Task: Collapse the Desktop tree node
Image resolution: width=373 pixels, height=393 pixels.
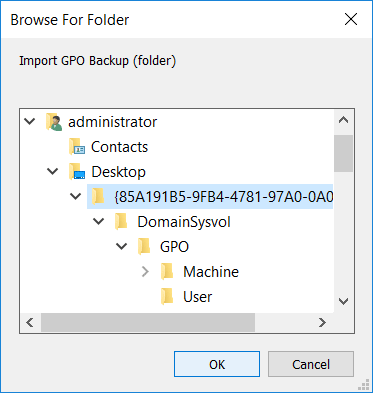Action: point(53,171)

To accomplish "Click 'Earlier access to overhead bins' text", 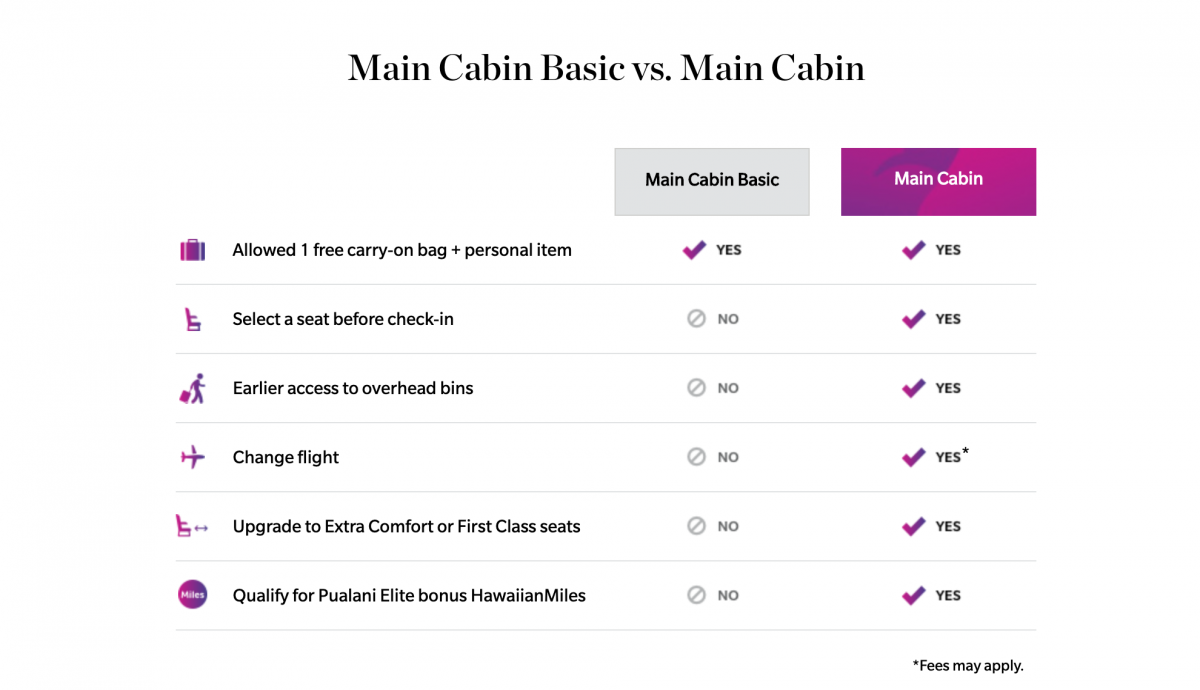I will [353, 388].
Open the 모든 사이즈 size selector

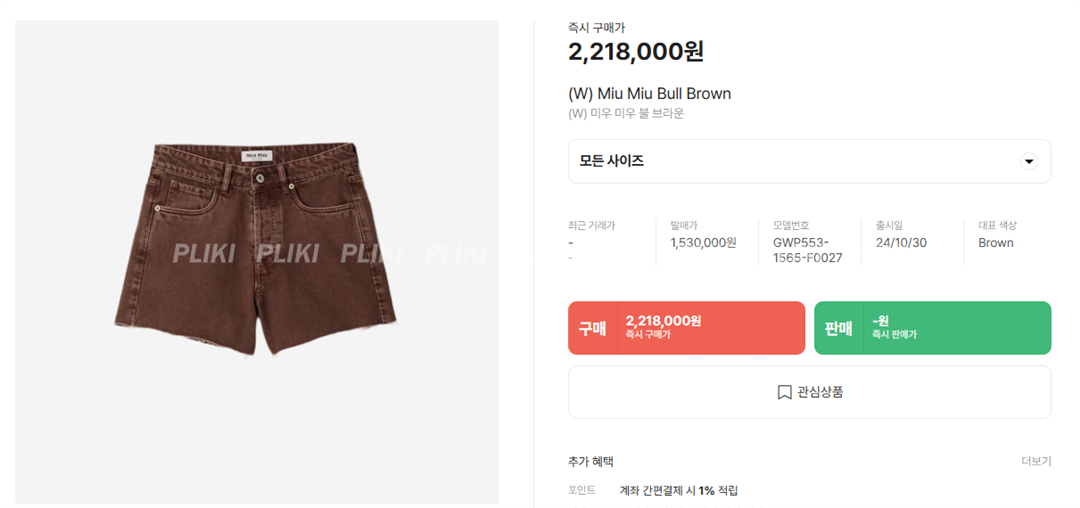pyautogui.click(x=809, y=162)
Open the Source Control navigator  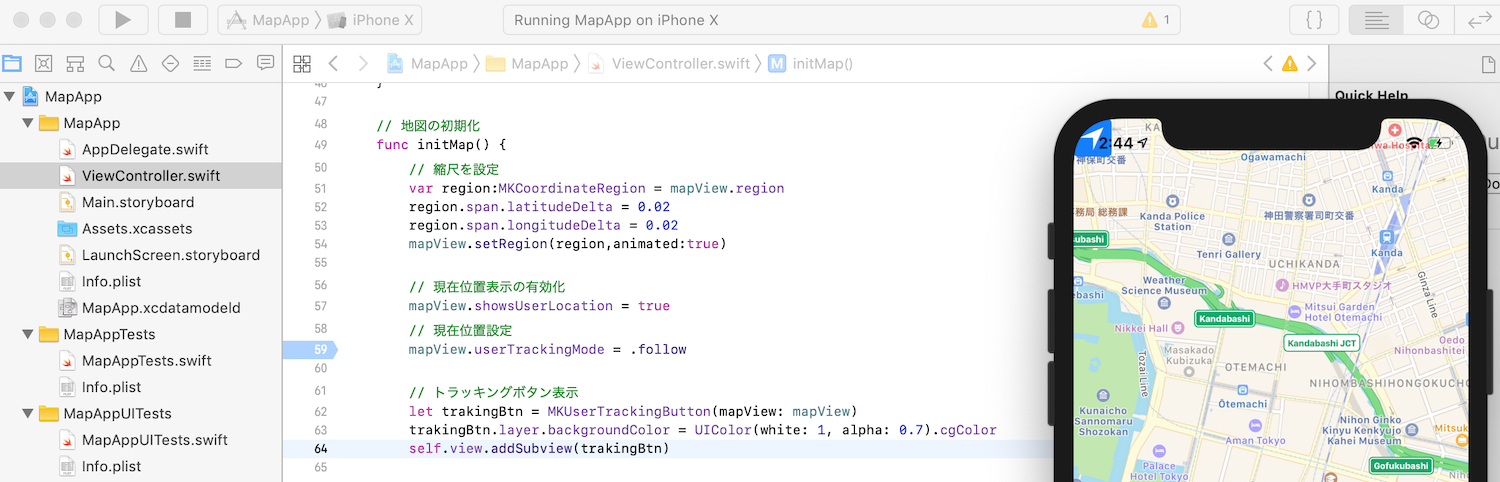click(x=43, y=64)
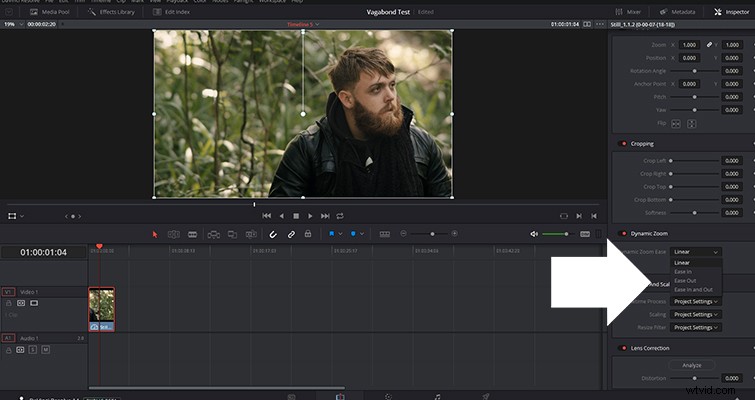
Task: Click the play forward button
Action: tap(310, 216)
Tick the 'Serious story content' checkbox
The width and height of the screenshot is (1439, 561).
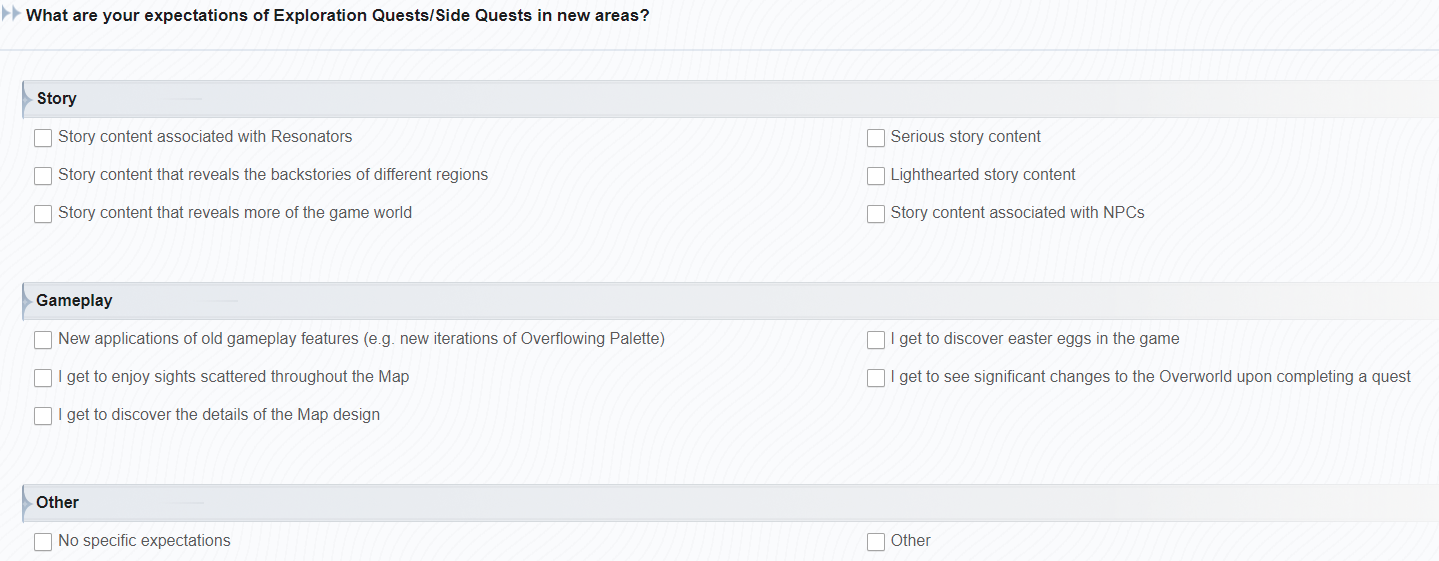[x=876, y=138]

**Aim of the task**
Retype the lines exactly, beginning at the line that has "Tick the 'Serious story content' checkbox" and continuing through the end of the records, with the pictures left out.

**Solution to the problem**
Tick the 'Serious story content' checkbox
The width and height of the screenshot is (1439, 561).
[x=876, y=138]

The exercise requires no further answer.